Skip to content

GitHub

Webhook Setup

  1. Go to your repository (or organization) Settings → Webhooks → Add webhook.
  2. Set the Payload URL to https://your-server:8080/webhooks/github.
  3. Set Content type to application/json.
  4. Set a Secret — this becomes your GITHUB_WEBHOOK_SECRET environment variable.
  5. Under Which events would you like to trigger this webhook?, select Let me select individual events and check:
  6. Issue comments — triggers on PR conversation comments
  7. Pull request review comments — triggers on inline code review comments
  8. Pull request reviews — triggers on review submissions with a body
  9. Click Add webhook.

Token Requirements

Worker token (GITHUB_TOKEN)

Create a Personal Access Token (classic) with the repo scope, or a fine-grained token with read/write access to:

  • Pull Requests — to read PR metadata, post comments, and submit reviews
  • Contents — to clone private repositories and read file contents

This token is used for both API calls and git clone operations.

Reviewer token (GITHUB_REVIEWER_TOKEN)

Optional. When set, the reviewer bot uses this token for git clone instead of GITHUB_TOKEN. This lets you issue a token with read-only access to Contents, limiting what the reviewer agent can do at the git level.

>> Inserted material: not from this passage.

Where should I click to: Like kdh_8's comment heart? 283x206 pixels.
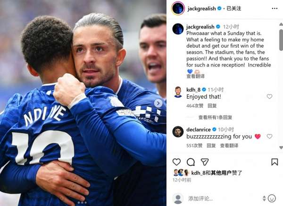pos(269,96)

The reviewer still uses GITHUB_TOKEN for API calls (posting reviews, fetching diffs).

Supported Event Types

GitHub Event Trigger
issue_comment (action: created) A new comment on a PR conversation
pull_request_review_comment (action: created) A new inline comment on a code review
pull_request_review (action: submitted) A review is submitted with a non-empty body

Comments on issues (not PRs) are ignored. Events without an @mention of the bot are also ignored.

Webhook Verification

When GITHUB_WEBHOOK_SECRET is set, the bot verifies the X-Hub-Signature-256 header using HMAC-SHA256. If the signature does not match, the request is rejected. If the secret is not set, signature verification is skipped.